**YOUR ASSIGNMENT:**
Below are records. Count every line containing the word "computer" and give the number alone.

(Extracted data entries)
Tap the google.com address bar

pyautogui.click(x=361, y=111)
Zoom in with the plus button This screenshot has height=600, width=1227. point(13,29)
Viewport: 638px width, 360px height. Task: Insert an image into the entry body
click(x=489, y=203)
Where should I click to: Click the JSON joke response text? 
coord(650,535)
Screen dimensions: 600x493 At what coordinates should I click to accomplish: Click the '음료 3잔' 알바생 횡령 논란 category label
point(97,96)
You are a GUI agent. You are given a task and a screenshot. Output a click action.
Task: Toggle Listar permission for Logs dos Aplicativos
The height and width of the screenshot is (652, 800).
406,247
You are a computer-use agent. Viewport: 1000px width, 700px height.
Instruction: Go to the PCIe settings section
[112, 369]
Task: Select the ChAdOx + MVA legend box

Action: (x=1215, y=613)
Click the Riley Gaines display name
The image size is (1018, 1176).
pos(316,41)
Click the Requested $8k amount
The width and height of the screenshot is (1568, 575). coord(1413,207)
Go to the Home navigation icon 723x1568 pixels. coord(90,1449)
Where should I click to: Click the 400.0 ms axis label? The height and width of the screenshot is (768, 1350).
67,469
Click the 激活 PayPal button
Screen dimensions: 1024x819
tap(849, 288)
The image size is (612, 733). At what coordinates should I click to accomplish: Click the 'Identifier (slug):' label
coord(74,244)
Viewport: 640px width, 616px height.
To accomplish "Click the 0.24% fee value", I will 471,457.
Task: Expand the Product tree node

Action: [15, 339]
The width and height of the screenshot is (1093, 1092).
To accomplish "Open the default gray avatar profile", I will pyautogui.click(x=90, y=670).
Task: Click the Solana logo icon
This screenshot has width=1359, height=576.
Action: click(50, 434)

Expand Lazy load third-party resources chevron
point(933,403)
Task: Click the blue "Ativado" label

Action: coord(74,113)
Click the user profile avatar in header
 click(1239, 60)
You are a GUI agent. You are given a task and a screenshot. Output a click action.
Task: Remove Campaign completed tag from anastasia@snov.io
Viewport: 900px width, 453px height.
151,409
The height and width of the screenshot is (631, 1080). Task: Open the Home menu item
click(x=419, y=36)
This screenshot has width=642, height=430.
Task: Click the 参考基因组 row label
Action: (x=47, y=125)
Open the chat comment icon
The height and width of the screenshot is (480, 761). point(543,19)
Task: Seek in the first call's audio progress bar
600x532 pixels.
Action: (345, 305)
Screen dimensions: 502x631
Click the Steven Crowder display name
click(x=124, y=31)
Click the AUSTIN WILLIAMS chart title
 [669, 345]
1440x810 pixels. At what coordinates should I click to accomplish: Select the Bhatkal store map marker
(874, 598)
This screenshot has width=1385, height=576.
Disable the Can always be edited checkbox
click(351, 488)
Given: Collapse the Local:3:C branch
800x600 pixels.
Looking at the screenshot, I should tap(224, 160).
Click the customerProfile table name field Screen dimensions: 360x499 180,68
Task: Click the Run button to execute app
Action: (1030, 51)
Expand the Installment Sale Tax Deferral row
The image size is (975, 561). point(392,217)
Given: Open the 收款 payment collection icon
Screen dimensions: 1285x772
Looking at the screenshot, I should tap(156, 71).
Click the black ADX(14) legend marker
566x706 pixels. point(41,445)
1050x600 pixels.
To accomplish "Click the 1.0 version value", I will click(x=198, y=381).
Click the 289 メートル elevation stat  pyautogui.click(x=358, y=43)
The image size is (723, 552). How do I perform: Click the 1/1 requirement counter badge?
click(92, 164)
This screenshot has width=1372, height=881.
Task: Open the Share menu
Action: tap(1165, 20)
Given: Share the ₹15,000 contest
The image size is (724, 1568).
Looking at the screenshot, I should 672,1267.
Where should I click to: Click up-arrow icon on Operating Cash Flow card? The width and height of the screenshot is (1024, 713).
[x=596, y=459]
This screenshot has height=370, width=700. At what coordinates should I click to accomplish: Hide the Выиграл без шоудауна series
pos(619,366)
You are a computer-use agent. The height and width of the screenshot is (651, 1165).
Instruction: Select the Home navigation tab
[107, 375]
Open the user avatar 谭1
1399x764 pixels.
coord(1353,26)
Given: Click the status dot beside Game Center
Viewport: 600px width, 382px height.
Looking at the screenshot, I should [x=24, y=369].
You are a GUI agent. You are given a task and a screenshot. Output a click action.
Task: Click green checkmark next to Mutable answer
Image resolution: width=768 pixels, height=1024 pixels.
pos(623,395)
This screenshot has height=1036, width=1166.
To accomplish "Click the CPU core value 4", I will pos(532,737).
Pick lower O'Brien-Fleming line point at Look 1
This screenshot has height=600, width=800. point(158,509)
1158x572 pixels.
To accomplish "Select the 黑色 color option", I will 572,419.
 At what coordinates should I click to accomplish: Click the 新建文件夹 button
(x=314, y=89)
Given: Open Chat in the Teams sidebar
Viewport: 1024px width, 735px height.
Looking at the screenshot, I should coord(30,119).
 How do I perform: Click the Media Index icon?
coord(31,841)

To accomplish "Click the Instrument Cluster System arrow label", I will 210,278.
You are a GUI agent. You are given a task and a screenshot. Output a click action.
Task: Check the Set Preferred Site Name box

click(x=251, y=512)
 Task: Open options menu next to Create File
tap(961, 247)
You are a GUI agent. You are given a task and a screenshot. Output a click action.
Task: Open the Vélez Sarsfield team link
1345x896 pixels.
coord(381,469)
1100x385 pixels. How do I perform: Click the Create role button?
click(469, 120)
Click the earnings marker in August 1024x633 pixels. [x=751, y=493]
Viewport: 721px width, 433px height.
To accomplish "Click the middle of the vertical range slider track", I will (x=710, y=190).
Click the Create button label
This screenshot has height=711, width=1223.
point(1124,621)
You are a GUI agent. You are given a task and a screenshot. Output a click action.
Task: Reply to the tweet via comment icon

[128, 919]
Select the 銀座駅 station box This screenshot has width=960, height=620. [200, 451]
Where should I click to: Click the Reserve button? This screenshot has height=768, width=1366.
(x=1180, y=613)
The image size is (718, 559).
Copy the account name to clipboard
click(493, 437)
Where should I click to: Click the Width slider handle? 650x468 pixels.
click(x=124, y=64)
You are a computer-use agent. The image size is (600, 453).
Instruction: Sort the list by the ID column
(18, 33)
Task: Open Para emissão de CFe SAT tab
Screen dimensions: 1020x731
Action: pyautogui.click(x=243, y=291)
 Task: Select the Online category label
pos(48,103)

**EXPECTED ANSWER:**
3